Lloth no sólo dominaba a los moradores del Abismo, sino también a algunos de los dioses que habían termi­nado allí, ya fuera por voluntad propia o por la fuerza. Su lucha con Ghaunadar había sido larga y encarnizada.

El Mal Elemental no fue uno de los dioses que Araushnee reclutó para tratar de derrocar a Corellon. El mal que ani­daba en el corazón de la diosa franqueó a Ghaunadar la en­trada al Olimpo, adonde acudió de motu proprio, movido por las ambiciones y el orgullo de la diosa. La expulsión de ésta de Arvandor lo llenó de alegría, ya que codiciaba la agi­tada energía que era Araushnee y deseaba asimilarla.

El dios ancestral la siguió desde el Olimpo y, una vez en el Abismo, trató de atraerla y conquistarla. Pero no consiguió ni una cosa ni la otra. Presa de rabia, Ghaunadar acabó con muchos de sus más poderosos adoradores y a otros les arre­bató el ser. De este modo exterminó a especies enteras y re­dujo a otras a lastimosas criaturas rastreras, sin capacidad de raciocinio ni voluntad. Pero, haciéndolo, Ghaunadar sacri­ficó asimismo gran parte de su poder.

De eso culpaba a Lloth. Ahora era su enemigo y rival en todo. Pese a que él era uno de los dioses ancestrales, tenía que reconocer que Lloth era más poderosa. Y no era el único, incluso la pavorosa Kiaranselee rendía homenaje a la Reina Demoníaca.

Lloth lanzó una mirada de aversión hacia el rincón del Abismo donde reinaba la diosa de los no muertos. Kia­ranselee era también una elfa oscura, aunque ella gustaba de llamarse «drow». Sus seguidores no eran más que la­mentables sombras de lo que en otro tiempo habían sido; perversos elfos procedentes de un antiguo mundo, a los que Kiaranselee mató y convirtió en autómatas que la ser­vían. Cuando no estaba en remotos mundos hostigando a sus hijos drows, la diosa de los no muertos se contentaba con reinar en su gélido rincón del Abismo. Kiaranselee se sometía a Lloth, porque no le quedaba otro remedio. En ese lugar mandaba la que fuera diosa del destino de los elfos oscuros.

Y así, acaeció que la que había sido Araushnee poseía todo lo que en otro tiempo codiciaba: poder inimaginable, un reino propio, dioses que se arrodillaban ante ella, pode­rosas criaturas que temblaban ante sus antojos.

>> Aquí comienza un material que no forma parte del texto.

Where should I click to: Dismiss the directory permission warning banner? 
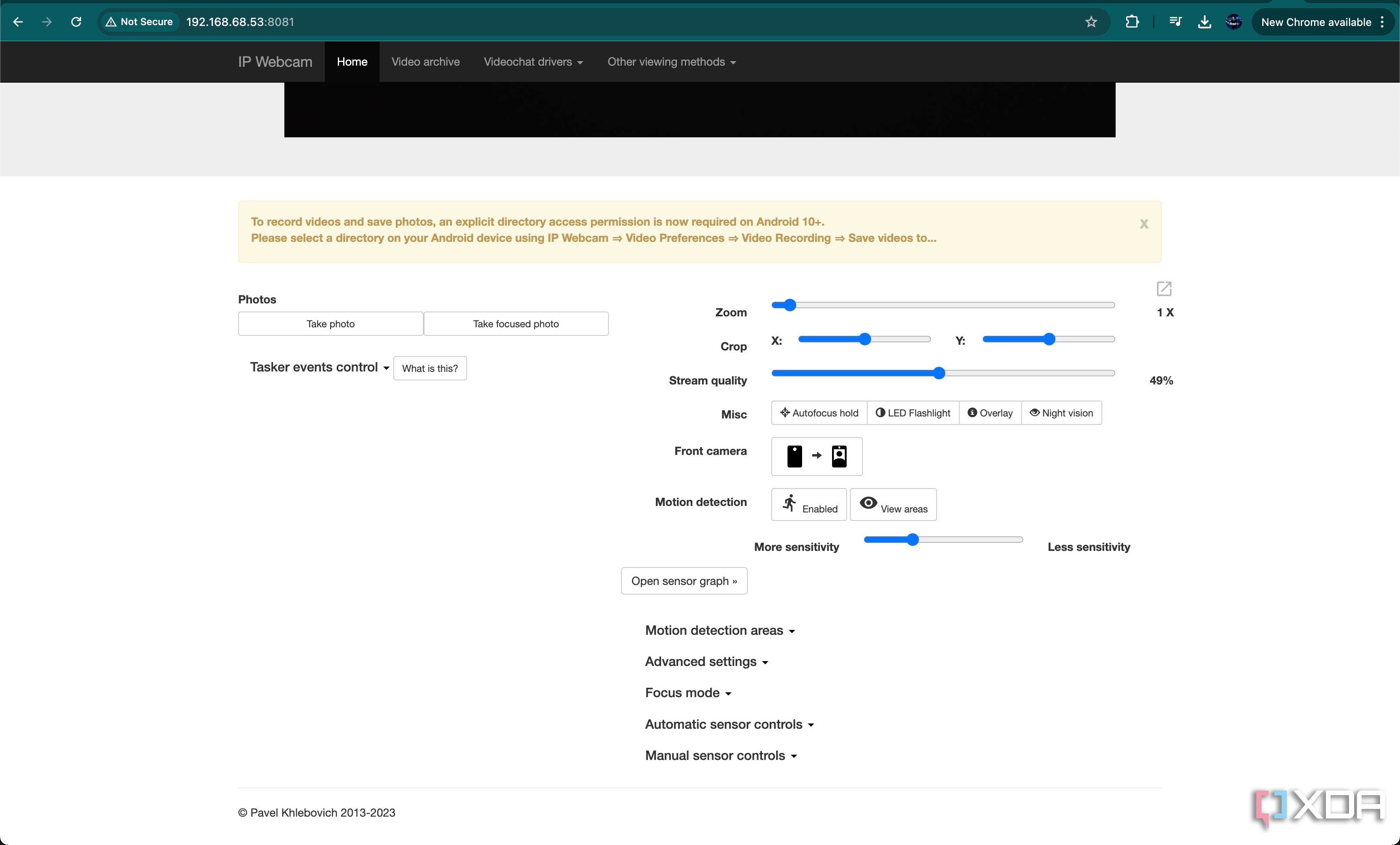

Lloth reprimió un bostezo.

Todo era tan predecible en el Abismo. Reinaba por de­recho de conquista, pero se aburría tanto que en una o dos ocasiones había estado tentada de tratar de entablar con­versación con algunos de los sicarios no muertos de Kia­ranselee. Lloth tenía poder, pero se sentía insatisfecha.

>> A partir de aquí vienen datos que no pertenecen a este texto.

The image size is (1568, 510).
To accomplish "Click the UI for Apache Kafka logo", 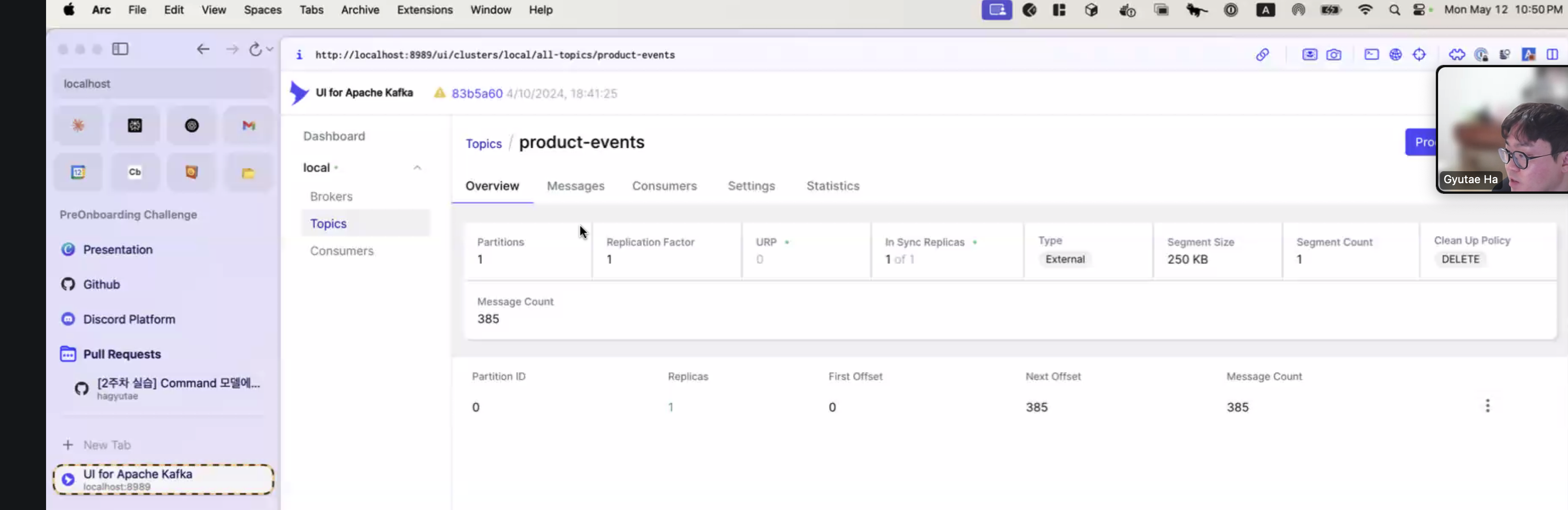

—Te maldigo, Corellon, a ti y a los tuyos —murmuró Lloth por enésima vez en los muchos siglos que habían transcurrido desde que fuera expulsada.

La
tanar'ri
de misteriosa belleza se dejó caer en un trono que sus servidores habían tallado en un hongo seco. Apoyó el mentón en las manos y, una vez más, reflexionó sobre su destino.

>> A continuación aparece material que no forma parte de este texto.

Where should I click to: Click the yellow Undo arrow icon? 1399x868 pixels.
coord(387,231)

Todo el poder que había adquirido en el Abismo no la compensaba por su pérdida de posición. Ya no era una diosa, sino una
tañar'ri
. Ahora tenía un aspecto más se­ductor y gozaba de más poder que la mayoría de las criatu­ras que poblaban el Abismo, pero ya no era lo que había sido. Por grande que fuera su poder en ese plano gris e in­festado de hongos, aún tenía una cuenta pendiente con Corellon.

De pronto, Lloth se irguió en el trono y sus ojos carme­síes centellearon. ¡Pues claro! Ahora que tenía poder rei­vindicaría su condición divina. El mismo Ghaunadar le había mostrado la manera de conseguirlo; el Prístino bus­caba nuevos adoradores para reconstruir su poder. ¿Por qué no hacía ella lo mismo?